Porém, ser mulher também tinha suas regalias. Durante a visita do Presidente da República, Juscelino Kubitschek, e do Governador do Estado de São Paulo, Jânio Quadros, ela foi incumbida de mostrar a EESC às autoridades. “A visita do presidente foi a melhor lembrança que tenho. Fui eu que mostrei a Escola de Engenharia pra ele, que muito curioso fazia várias perguntas, mas eu adorava responder. Senti-me importante”, contou.
Evelyna participou de processos cruciais no desenvolvimento da Escola – sua instalação, estruturação, consolidação -, contribuindo para que a instituição viesse a se tornar referência nacional na área de Engenharia, com reforços constantes no desenvolvimento da sociedade brasileira por meio da difusão de conhecimentos.
O presidente me fez assumir o papel de bibliotecária para que ninguém soubesse que eu era engenheira. Mas fui conquistando o meu espaço, e não demorou muito para eu virar chefe de tudo.

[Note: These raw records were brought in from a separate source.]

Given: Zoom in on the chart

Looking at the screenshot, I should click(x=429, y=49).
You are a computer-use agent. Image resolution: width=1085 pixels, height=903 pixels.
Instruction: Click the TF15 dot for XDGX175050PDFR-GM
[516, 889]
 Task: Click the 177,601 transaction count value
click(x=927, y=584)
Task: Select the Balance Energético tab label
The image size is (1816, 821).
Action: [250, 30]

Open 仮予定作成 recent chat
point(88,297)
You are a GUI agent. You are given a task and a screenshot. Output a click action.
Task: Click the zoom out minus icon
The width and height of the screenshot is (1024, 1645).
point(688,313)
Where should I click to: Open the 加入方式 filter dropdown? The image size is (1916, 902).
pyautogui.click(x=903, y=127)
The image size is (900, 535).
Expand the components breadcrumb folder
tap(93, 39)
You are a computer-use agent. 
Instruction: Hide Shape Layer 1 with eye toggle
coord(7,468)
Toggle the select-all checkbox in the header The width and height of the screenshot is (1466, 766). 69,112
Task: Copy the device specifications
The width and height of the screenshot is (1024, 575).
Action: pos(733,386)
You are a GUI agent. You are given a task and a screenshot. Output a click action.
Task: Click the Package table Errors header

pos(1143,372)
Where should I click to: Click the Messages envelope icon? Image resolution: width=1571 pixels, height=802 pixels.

“Estou muito feliz em saber que a minha querida Escola de Engenharia de São Carlos está completando 60 anos. Essa instituição foi muito importante na minha vida. Espero que, assim como eu, todas as alunas de engenharia possam ter a determinação que tive e passar por cima de todos os problemas que enfrentei”, finalizou Evelyna.
Na turma de Engenharia Civil deste ano (2013), as mulheres representam 23% dos alunos ingressantes.